List of tasks:
**A.** Reproduce the portion of the xHCI command-abort reply that begins at the words "Yes, abort completion" and stops after the words "the real world?".
**B.** In the xHCI command-abort reply, what does the quoted specification section say software should assert if CRR is not negated in a timely manner?
**C.** Write the next part of the xHCI command-abort reply, starting after its final sentence.

Quoted passage:
•••

Yes, abort completion itself is usually very fast. The 5 second timeout
comes directly from the xHCI 1.9 specification, which explicitly allows
for that duration.

4.6.1.2 Aborting a Command:
"If software doesn't see CRR negated in a timely manner (e.g. longer
 than 5 seconds), then it should assume that there are larger problems
 with the xHC and assert HCRST"

The timeout could probably be reduced to 1 second, but I did not do that
since I do not have evidence that a shorter timeout would be safe across
all hardware.

> Is this race causing problems in the real world?

I believe so, given that a fix was proposed specifically to address it:
https://lore.kernel.org/all/20211008092547.3996295-5-mathias.nyman@linux.intel.com/#t

> 
>> The current solution [4] attempted to fix this by writing the full
>> 64-bit CRCR with both CA and an updated CRP. This does not work. The
>> patch tries to modify CRP while setting CA, but with CRR=1 all writes
>> to CRP are ignored. Updating CRP requires writing only the CA bit,
>> waiting for the controller to process the abort and clear CRR, and
>> only then writing the full CRP value.

•••

Data provided:
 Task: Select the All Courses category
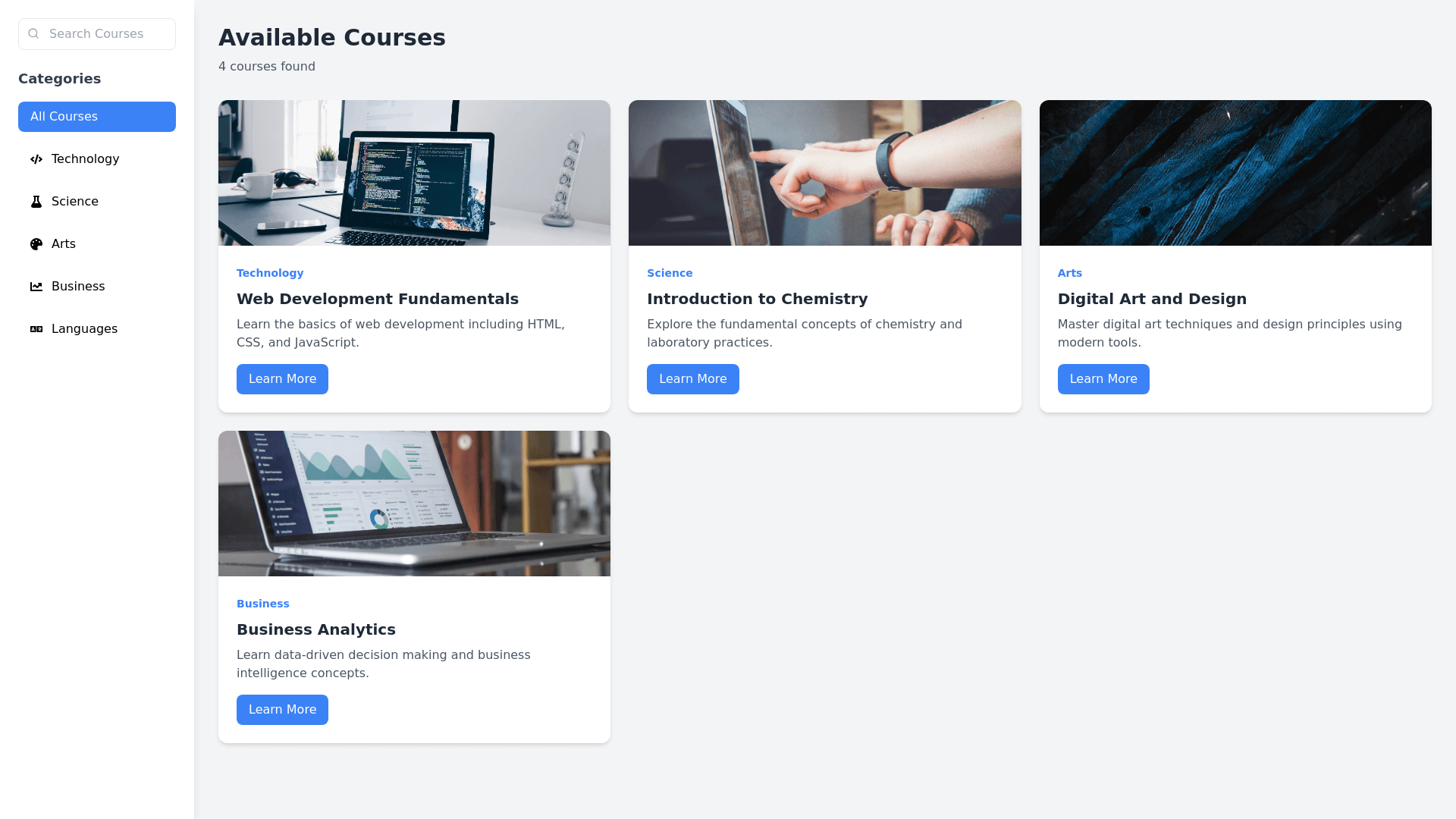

•••

The answers:
**A.**
Yes, abort completion itself is usually very fast. The 5 second timeout
comes directly from the xHCI 1.9 specification, which explicitly allows
for that duration.

4.6.1.2 Aborting a Command:
"If software doesn't see CRR negated in a timely manner (e.g. longer
 than 5 seconds), then it should assume that there are larger problems
 with the xHC and assert HCRST"

The timeout could probably be reduced to 1 second, but I did not do that
since I do not have evidence that a shorter timeout would be safe across
all hardware.

> Is this race causing problems in the real world?

**B.** HCRST

**C.**
> 
> That's not a problem yet because we *don't* want to change anything.

The current implementation does attempt to change the CRP.
The sequence is as follows:
 1. Fetch the next TRB.
 2. If the TRB is a Link TRB, advance to the next TRB.
 3. Get the DMA address of that TRB.
 4. Write the lower DWORD with the new CRP address and the CA bit set.
 5. Write the upper DWORD with the new CRP address.

This results in two possible final states, depending on how quickly
CRR is cleared:
 1. The CRP is not updated at all.
 2. Only the upper DWORD of the CRP is updated.

In neither case is the CRP updated as intended by the current
implementation.

> 
>> Writing a new CRP after CA clears CRR is also unsafe:
>>  * TRBs are 16-byte aligned (bits 3:0 clear)
>>  * CRP requires 64-byte alignment (bits 5:0 clear)
>> Writing a TRB pointer into CRP truncates bits 5:4
> 
> But this is a problem and I found HW (NEC, AMD) where waiting for
> CRR=0 and writing correct high DWORD causes "mismatched completion"
> errors, which is almost certainly (I haven't debugged) this thing.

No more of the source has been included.